Today was unseasonably warm with the high around 65 Fahrenheit! Can you imagine 65 degrees in the middle of February? I took the opportunity to go out on the pond in Ann’s kayak, to see what I could see. I saw cranes, geese, ducks, and fish jumping right out of the water even! I also got to see the bald eagles, which were beautiful and majestic – as usual. I also ran into a couple who were also out on their kayaks. It was a beautiful day…
Oh – that is a bald eagle you see in the picture. It is so far away though you can’t make it out… I tried to get a good picture it as it flew right over head but, it’s all but impossible. And as much as I love my new iPhone 7 plus and its lovely pictures, it’s not very good at taking real-life, action pictures. Grabbing the phone quickly usually turns on an unwanted feature or renders completely useless. By the time you get it sorted, the bird or other thing you were trying to take a picture of has passed. Aiming it accurately too, especially with bright ambient light, is very impossible. Very frustrating indeed! I think that from now on, I will always bring my Nikon DSLR along with me. I guess I’ll have to pay to get my telephoto lens fixed after all.
So I walk past the kitchen to check on my son, and our exchange student. They are both heads down over their electronic devices. Nothing new there! One is on his iPhone, while the other is on the computer. They have been going at it for a while now and I feel a bubble of frustration peculating up inside me. I can’t help it! It’s a beautiful autumn day outside. Don’t they see that? I’ve have had to work at my desk all day. They have a choice. I don’t! And this is what they choose to do with their time? There won’t be too many more days like this one. Finally, I can’t help myself:
“Okay.
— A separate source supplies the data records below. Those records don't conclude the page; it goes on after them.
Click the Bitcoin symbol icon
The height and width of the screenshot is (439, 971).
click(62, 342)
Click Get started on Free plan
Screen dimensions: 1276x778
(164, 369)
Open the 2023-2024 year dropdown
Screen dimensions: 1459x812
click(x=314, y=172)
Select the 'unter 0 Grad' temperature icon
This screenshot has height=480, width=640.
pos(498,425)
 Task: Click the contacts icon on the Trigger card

That’s it. We are going outside. I don’t care what we do but, we are going outside. It’s your choice. We can go for a walk along Indian Crossing Trail or we can take the canoe out on the pond…”
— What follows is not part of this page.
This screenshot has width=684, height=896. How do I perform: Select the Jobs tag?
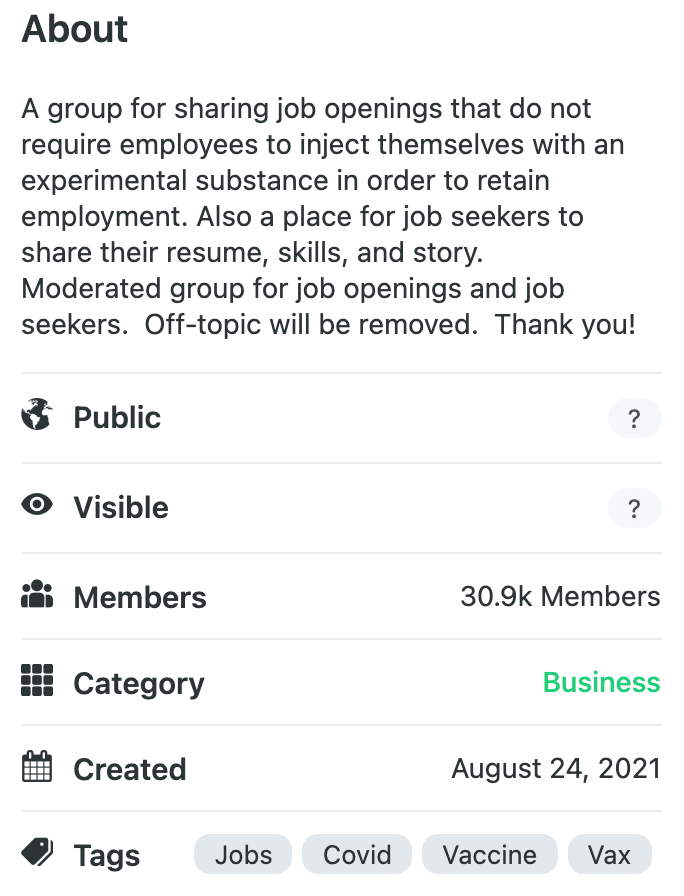point(243,855)
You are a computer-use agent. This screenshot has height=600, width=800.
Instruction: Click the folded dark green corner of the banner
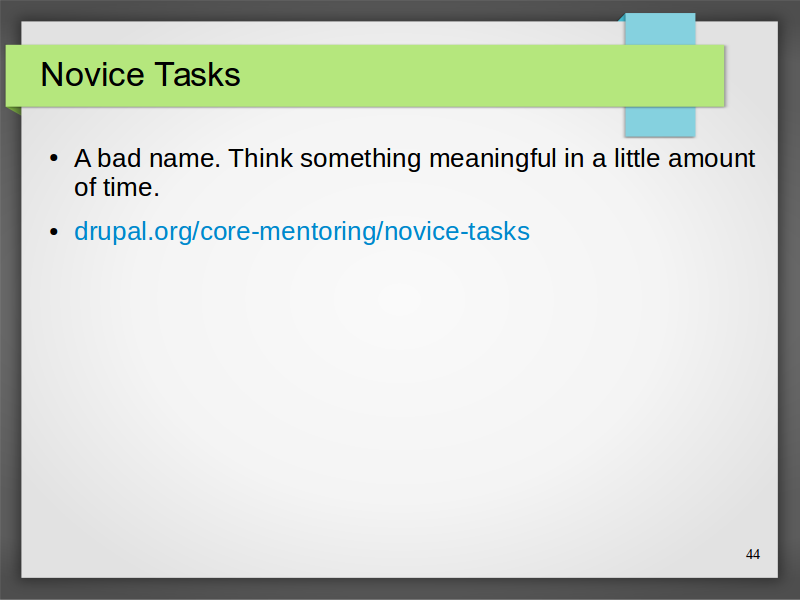pyautogui.click(x=14, y=110)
Groans can be heard but, the two agree on the canoe. Great! We can get out on the pond before the sun sets and get a twilight paddle in before dinner time. I grab the life jackets, oars and camera and we head on out.
Heading north, coming around the peninsular that is my neighbor’s yard, we sight a huge formation of geese.
Did you know that according to Wikipedia, the collective noun for a group of geese on the ground is a gaggle; when in flight, they are called a skein, a team, or a wedge; when flying close together, they are called a plump.
We head north. I am secretly hoping to see some of the cranes. They are so elegant but, unfortunately they are nowhere to be seen. Then we see it – one of the bald eagles. It’s definitely an adult because we can see it’s white tail. It flies directly in front of us and makes a long graceful arc, heading south along the length of the pond. There’s no question who the apex predator is in these parts! What a grand presence this majestic creature conveys. We are awed.
Although the eagle seems far away, he is actually quite close to us. If you click on the photo, you can see a full size view of the picture.
In the next few days, I will try to upload some more photographs from this excursion…
While canoeing on the pond, we paddled by one of the bald eagles’ favorite hangouts – a dead tree on the waters edge. We have a couple of dead trees on our property and have not cut them down for this very reason – the bald eagles love to hunt from these high perches. Today, instead of an adult bald eagle though, we spotted this youngster:
Initially, I was a little confused. Was this really a bald eagle? Aren’t they supposed to have a white head, white tail and yellow beak? What kind of bird is this? An article on Wikipedia says:
The plumage of the immature (bald eagle) is a dark brown overlaid with messy white streaking until the fifth (rarely fourth, very rarely third) year, when it reaches sexual maturity… Another distinguishing feature of the immature bald eagle over the mature bird is its black, yellow-tipped beak; the mature eagle has a fully yellow beak.
So what we have here is an immature bald eagle. I have no idea how old it is but, it must be less than five years old. And apparently, while adult eagles are proficient hunters of live prey, immature eagles are more likely to obtain their food from scavenging.
Here is a picture of the same eagle, taken just before it landed on the woodpile (above). Notice the impressive wingspan and its yellow talons:
We were careful to keep our distance from the eagle. As a general rule, I try to keep far enough away from the wildlife on the pond, so as to not create a stress or disturbance for them in any way. I know that this is their environment and we are just guests.
We paddled away, as quietly and carefully as possible. The eagle turned away from us, spreading its wings out slightly to bask in the warm sunlight.